*STATED PROBLEM*: Copy the rows below verbatim, from the line with "The image size is (1026, 773)." to the line with "coord(489,481)", including both of those lines.

== DATA ENTRIES ==

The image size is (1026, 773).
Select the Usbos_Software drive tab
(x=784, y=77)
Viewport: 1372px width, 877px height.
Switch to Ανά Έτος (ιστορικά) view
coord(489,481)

===
== DATA ENTRIES ==

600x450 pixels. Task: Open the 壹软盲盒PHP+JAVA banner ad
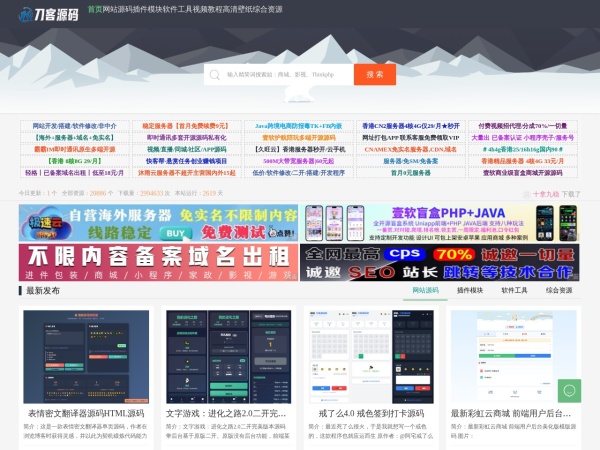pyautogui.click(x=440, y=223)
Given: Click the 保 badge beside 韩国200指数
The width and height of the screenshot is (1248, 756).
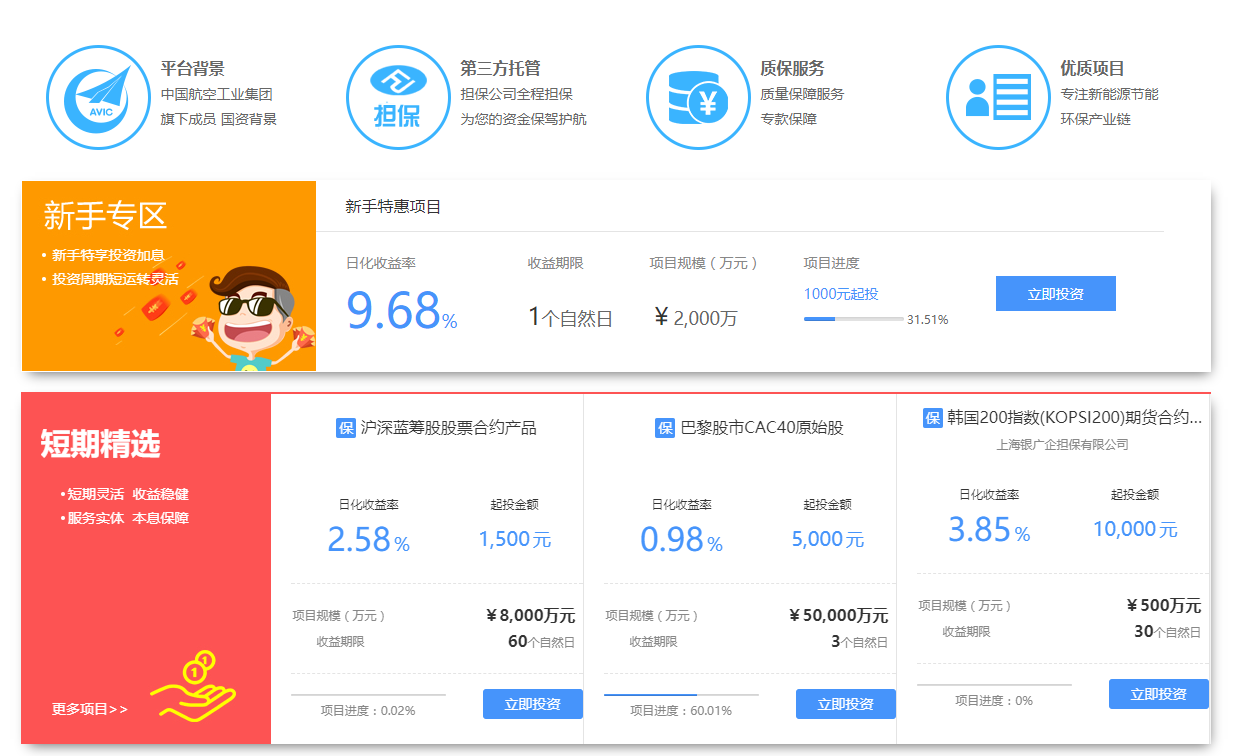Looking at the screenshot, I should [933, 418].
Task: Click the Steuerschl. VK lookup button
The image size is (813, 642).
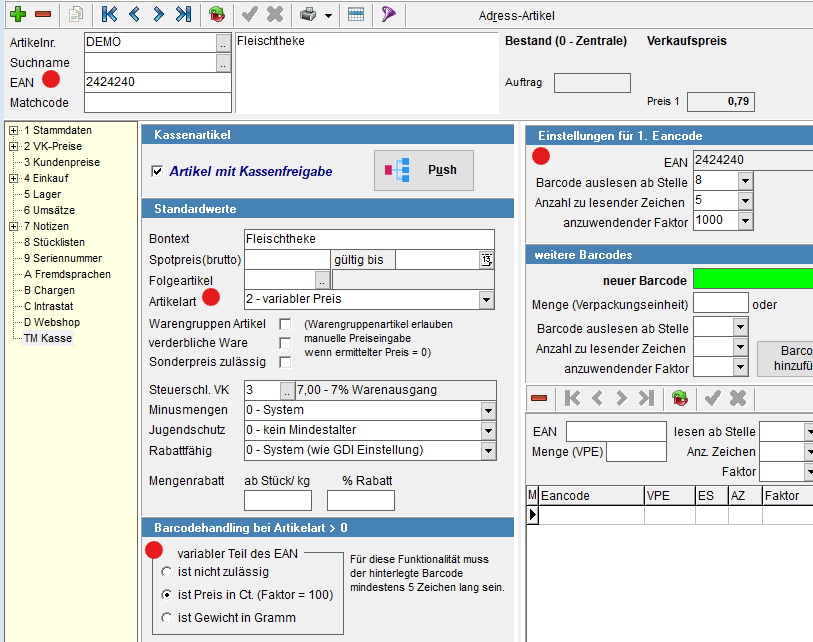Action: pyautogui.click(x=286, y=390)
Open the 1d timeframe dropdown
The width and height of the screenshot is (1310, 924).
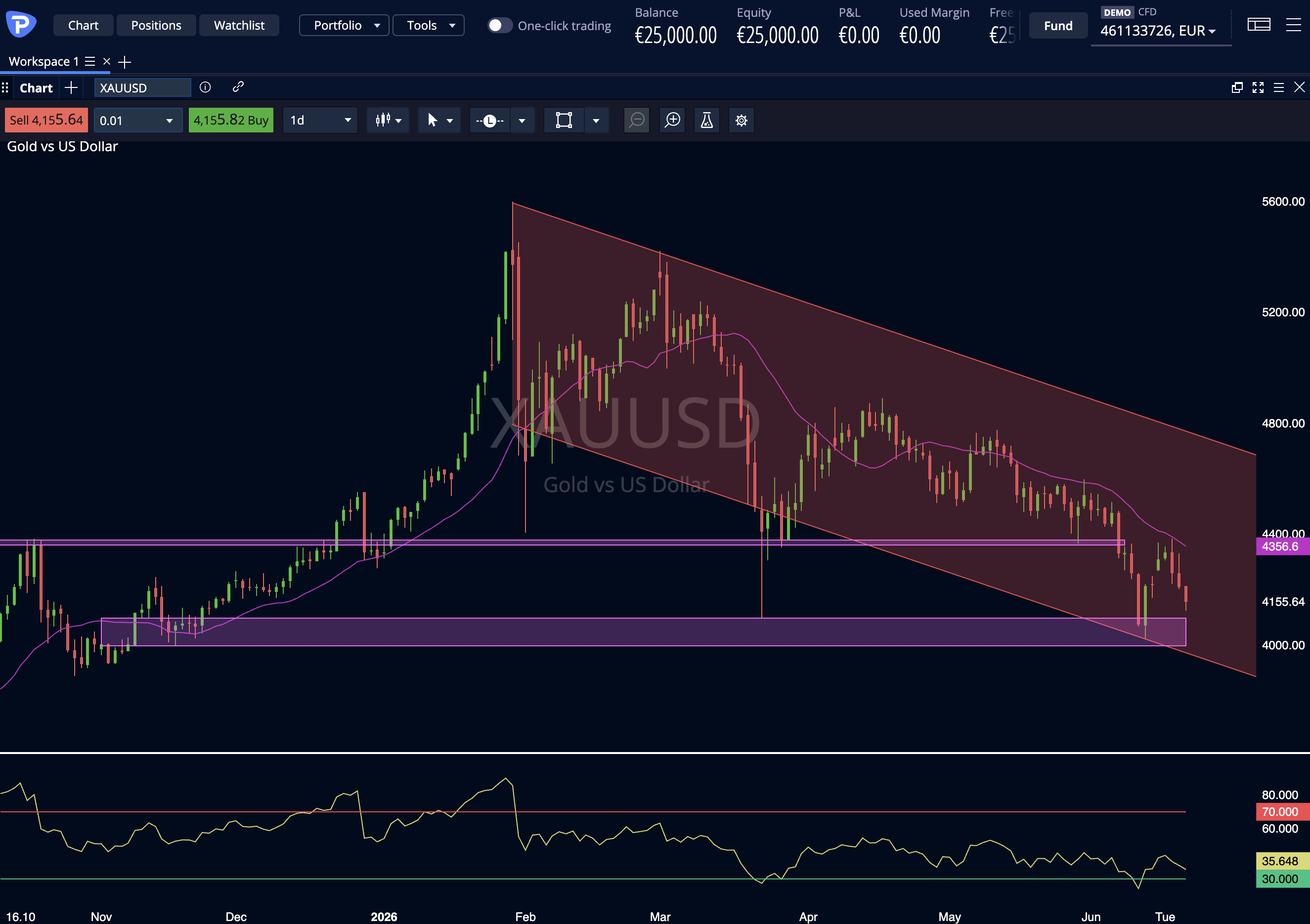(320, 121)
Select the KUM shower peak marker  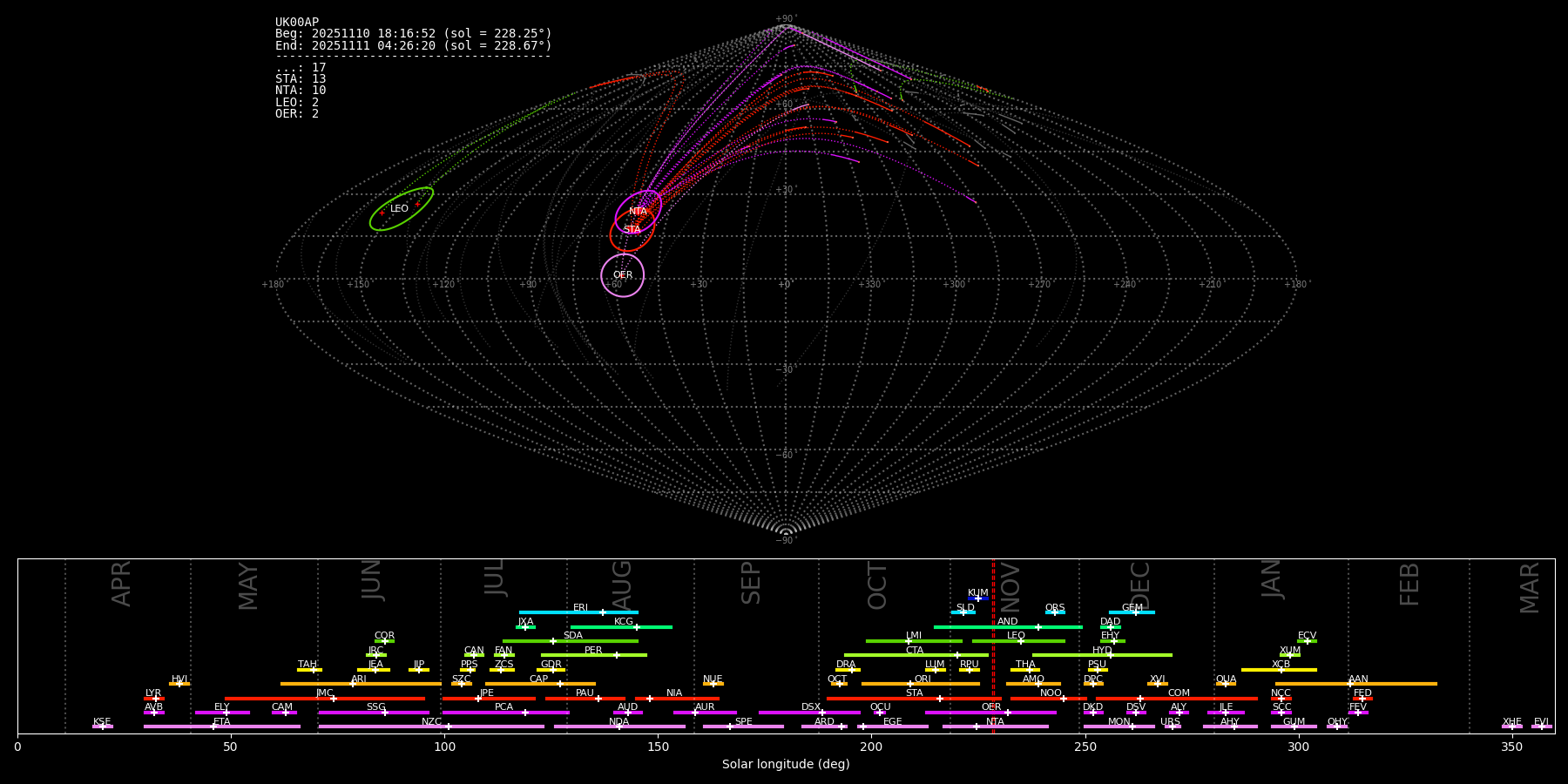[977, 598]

===

*RESPONSE*:
The image size is (1026, 773).
Select the Usbos_Software drive tab
(x=784, y=77)
Viewport: 1372px width, 877px height.
Switch to Ανά Έτος (ιστορικά) view
coord(489,481)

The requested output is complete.